Converting Equations Into Bit-shifting Operations

Question

Is there any standard way for converting an (any) equation into bit-shift operations?

By this I mean converting any thing that is not a + or - into bit-shifts, so the end equation contains only the operands <<, >>, +, and -. This is in the interest of making formulas less processor intensive.

Obviously these resultant equations will only be approximations, giving better accuracy with the more orders considered (first-order, second-order e.t.c).

I have scoured the web for any information on this but can't find any, except for stuff on specific formulas (sin, cos, inv e.t.c).

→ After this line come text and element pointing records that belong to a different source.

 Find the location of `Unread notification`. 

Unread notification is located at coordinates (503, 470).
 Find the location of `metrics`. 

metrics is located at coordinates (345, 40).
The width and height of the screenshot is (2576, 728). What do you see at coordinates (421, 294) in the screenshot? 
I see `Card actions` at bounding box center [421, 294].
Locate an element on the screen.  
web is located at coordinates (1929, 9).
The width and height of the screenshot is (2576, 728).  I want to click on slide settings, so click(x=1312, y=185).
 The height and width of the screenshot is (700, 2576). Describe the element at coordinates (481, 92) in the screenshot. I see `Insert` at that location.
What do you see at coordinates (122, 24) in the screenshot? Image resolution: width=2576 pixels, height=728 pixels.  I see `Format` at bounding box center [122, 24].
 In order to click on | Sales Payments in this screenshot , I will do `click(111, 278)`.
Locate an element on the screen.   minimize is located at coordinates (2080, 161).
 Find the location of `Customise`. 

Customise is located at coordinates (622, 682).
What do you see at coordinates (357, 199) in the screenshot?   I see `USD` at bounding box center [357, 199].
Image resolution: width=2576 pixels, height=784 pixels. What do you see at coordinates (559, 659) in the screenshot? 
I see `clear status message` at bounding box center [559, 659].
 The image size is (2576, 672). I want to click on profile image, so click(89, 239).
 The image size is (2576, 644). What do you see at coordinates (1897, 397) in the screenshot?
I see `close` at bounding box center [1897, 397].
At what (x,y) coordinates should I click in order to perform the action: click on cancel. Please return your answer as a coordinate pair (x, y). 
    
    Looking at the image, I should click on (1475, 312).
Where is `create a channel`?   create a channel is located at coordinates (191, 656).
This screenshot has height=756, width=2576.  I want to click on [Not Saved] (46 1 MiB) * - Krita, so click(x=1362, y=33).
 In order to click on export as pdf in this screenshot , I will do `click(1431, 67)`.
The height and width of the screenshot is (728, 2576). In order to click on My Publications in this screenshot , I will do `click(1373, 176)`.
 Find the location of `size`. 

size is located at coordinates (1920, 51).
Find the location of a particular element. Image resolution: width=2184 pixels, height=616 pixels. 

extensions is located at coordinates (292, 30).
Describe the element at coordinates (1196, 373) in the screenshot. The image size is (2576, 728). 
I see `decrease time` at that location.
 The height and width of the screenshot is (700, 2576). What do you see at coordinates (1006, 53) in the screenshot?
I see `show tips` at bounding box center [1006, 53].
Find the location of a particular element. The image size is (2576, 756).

I was envisioning something like a polynomial or Taylor's expansion procedure, and then converting that to bit-shift operations.

Answer 1

Just because you're reducing something to simpler instructions, doesn't mean they're going to execute faster or be less intensive in some way. While you may be able to reduce many things to a reduced subset of operations, you're probably going to need many many more operations to accomplish the same task. A processor can only execute so many operations per second, and you're going to run into that first.

Generally when trying to optimize something at a low level, you're trying to make use of the far more complex opcodes so that you need fewer of them. As an example, you can perform multiplication by doing many ADD instructions. But, for anything other than the most trivial of examples, it's going to take substantially more ADDs than the single MUL opcode that it took, and take far longer to execute.

Getting back to your actual question though... Totally ignoring efficiency, you can calculate anything as long as the instruction set you have is Turing Complete. You actually can calculate anything using a single instruction, if you're careful how you choose that instruction. I don't believe there's any general purpose way of saying "Convert any arbitrary algorithm into using only these instructions", that's generally the job of a compiler writer.